● WHAT TO DO: Apart from the images, the entire listing below must be restated word for word.

● DATA FOR THE TASK:
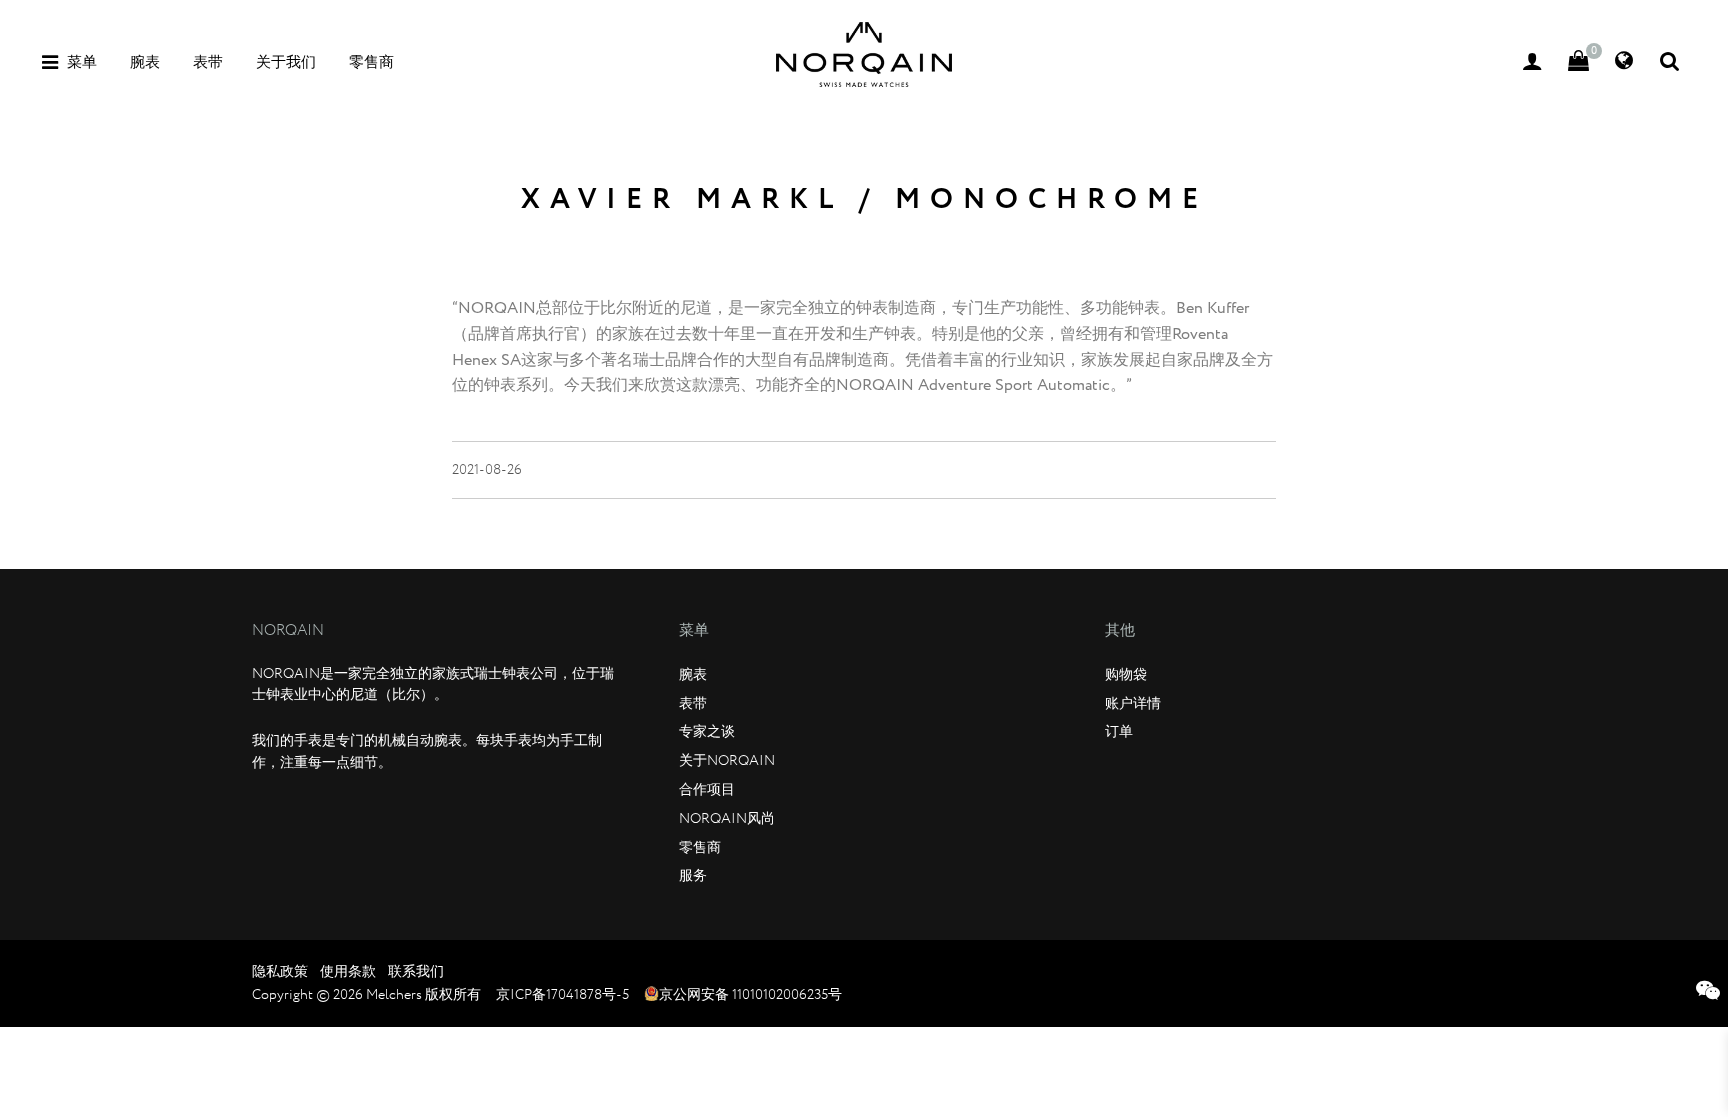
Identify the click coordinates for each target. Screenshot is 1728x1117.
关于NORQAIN (727, 761)
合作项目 (707, 790)
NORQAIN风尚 (727, 819)
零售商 (371, 63)
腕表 (145, 63)
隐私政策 (280, 972)
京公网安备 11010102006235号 (750, 995)
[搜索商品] (1670, 62)
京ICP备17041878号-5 (562, 995)
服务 (693, 876)
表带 (208, 63)
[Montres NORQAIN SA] (864, 55)
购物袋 (1126, 675)
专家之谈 (707, 732)
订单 (1119, 732)
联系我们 (416, 972)
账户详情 (1133, 704)
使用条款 (348, 972)
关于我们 (286, 63)
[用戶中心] (1532, 62)
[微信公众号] (1708, 995)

● WRITTEN REPLY:
Identify the click coordinates for each target. Screenshot is 1728x1117.
关于NORQAIN (727, 761)
合作项目 (707, 790)
NORQAIN风尚 (727, 819)
零售商 (371, 63)
腕表 (145, 63)
隐私政策 (280, 972)
京公网安备 11010102006235号 (750, 995)
[搜索商品] (1670, 62)
京ICP备17041878号-5 (562, 995)
服务 (693, 876)
表带 (208, 63)
[Montres NORQAIN SA] (864, 55)
购物袋 (1126, 675)
专家之谈 (707, 732)
订单 (1119, 732)
联系我们 (416, 972)
账户详情 (1133, 704)
使用条款 (348, 972)
关于我们 (286, 63)
[用戶中心] (1532, 62)
[微信公众号] (1708, 995)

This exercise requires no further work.